Le monde est en train de changer. La Tunisie gagnerait à en faire de même en embrassant le changement à l’intérieur et en en tirant le meilleur profit pour faire face à ses défis internes qui restent principalement une relance économique durable et inclusive et une véritable démocratie économique loin du système des monopoles, des rentes sociales et économiques et des cartels qui freinent son développement social et économique au point de lui donner de plus en plus les attributs d’un Etat failli.
Une alternative d’autonomisation économique
Outre la mise en place de fonds structurels européens pour la modernisation de l’infrastructure logistique et transportuaire en Tunisie, un programme de transfert de 1000 entreprises européennes installées en Asie vers la Tunisie pourrait être envisagé dans les cinq prochaines années avec la perspective de créer environ 400.000 emplois directs.

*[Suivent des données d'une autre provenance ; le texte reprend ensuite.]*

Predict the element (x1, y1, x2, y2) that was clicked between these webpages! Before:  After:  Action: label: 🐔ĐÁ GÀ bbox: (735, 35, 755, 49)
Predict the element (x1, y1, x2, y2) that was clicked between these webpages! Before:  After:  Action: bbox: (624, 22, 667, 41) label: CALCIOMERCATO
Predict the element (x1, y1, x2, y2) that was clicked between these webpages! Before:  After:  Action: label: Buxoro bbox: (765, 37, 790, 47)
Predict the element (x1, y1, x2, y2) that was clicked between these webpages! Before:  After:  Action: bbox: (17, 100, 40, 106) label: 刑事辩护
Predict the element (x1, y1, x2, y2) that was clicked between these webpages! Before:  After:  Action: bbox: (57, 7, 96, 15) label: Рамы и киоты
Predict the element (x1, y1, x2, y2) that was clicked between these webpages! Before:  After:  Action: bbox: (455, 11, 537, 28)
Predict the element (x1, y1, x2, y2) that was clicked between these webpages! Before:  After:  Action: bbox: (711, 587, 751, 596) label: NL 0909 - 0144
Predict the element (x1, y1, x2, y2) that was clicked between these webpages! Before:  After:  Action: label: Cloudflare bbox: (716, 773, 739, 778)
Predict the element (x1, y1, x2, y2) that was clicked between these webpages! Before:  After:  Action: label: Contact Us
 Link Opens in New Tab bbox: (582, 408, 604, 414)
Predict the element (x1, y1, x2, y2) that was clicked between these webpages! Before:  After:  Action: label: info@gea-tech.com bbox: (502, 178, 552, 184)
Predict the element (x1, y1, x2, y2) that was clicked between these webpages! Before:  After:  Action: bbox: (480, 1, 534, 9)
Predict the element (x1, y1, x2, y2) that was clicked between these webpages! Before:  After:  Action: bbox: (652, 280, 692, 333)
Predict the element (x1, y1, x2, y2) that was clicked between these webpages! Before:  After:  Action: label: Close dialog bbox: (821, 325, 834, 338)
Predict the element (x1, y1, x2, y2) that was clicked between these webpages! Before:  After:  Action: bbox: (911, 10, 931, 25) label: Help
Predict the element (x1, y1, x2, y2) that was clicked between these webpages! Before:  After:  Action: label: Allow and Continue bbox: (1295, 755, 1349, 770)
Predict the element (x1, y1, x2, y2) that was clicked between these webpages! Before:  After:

L’Italie pourrait également rééditer son investissement dans le projet de réhabilitation du Sahara à Rjim Maatoug et se faire le chef de file d’un mégaprojet de plus grande envergure notamment dans la zone du Dahar tunisien (plus de 300.000 hectares) en donnant ainsi une alternative d’autonomisation économique à une population du sud tunisien qui n’a actuellement pour choix que la contrebande ou la migration illégale.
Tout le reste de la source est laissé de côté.